Lo studio clinico si concentra sullanemia emolitica autoimmune, una condizione in cui il sistema immunitario attacca e distrugge i propri globuli rossi. Questo può portare a sintomi come stanchezza, pallore e mancanza di respiro. Lo scopo dello studio è valutare l’efficacia di un trattamento prolungato con farmaci anticoagulanti per prevenire la trombosi venosa nei pazienti con questa malattia. La trombosi venosa è una condizione in cui si formano coaguli di sangue nelle vene, che possono essere pericolosi se non trattati.
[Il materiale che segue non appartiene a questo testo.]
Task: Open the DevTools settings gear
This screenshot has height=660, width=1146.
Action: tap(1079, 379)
Il trattamento prevede l’uso di due farmaci: enoxaparina sodica, somministrata tramite iniezione sottocutanea durante il ricovero ospedaliero, e apixaban, assunto per via orale. L’enoxaparina sodica è un anticoagulante che aiuta a prevenire la formazione di coaguli di sangue, mentre l’apixaban è un altro tipo di anticoagulante che si assume in compresse. I pazienti riceveranno enoxaparina sodica per un periodo iniziale, seguita da apixaban per un totale di 12 settimane di trattamento.
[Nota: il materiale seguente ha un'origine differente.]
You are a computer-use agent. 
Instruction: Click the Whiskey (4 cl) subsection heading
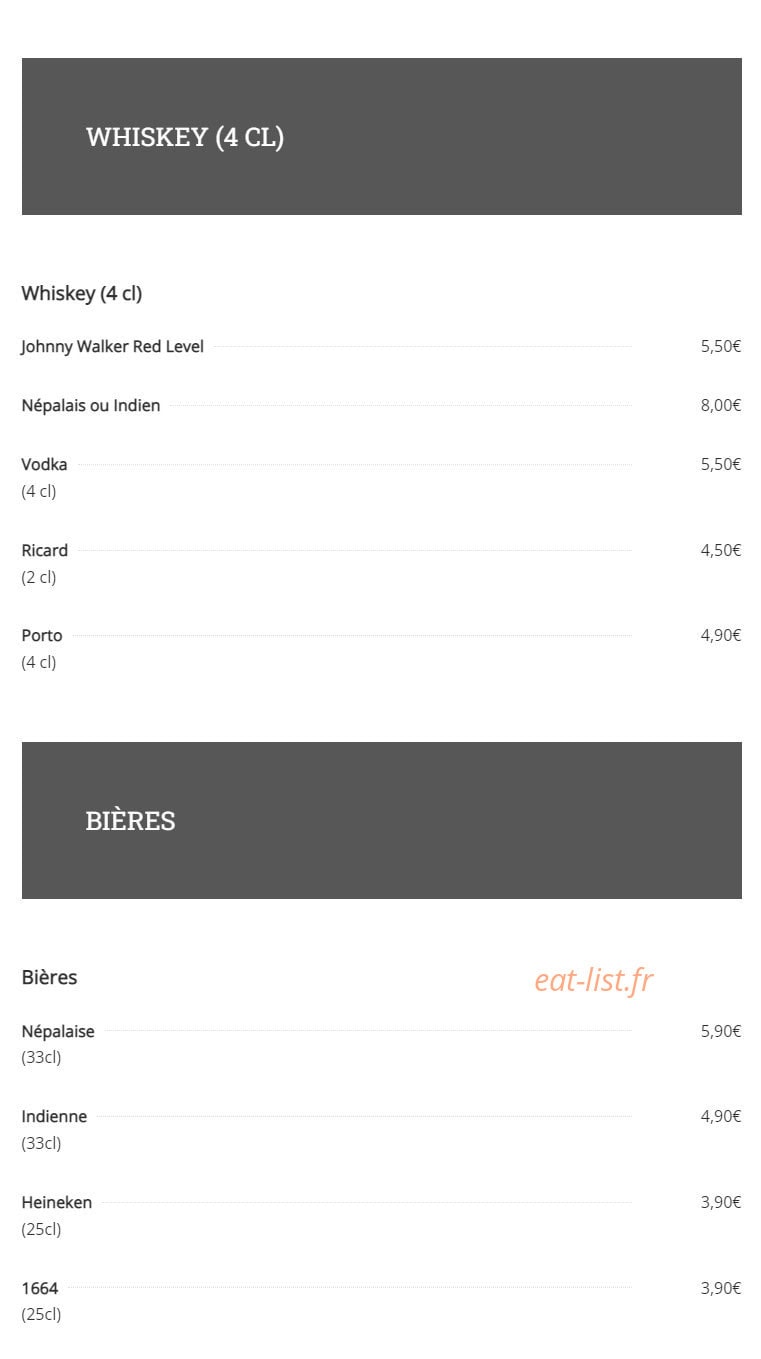82,293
Lo studio è progettato per monitorare l’insorgenza di eventi tromboembolici venosi, come la trombosi venosa profonda e lembolia polmonare, entro 24 settimane dall’inizio del trattamento. Questi eventi saranno confermati attraverso esami specifici come il Doppler venoso e la tomografia computerizzata (TC) del torace. L’obiettivo è determinare se il trattamento con questi farmaci può ridurre il rischio di tali eventi nei pazienti con anemia emolitica autoimmune.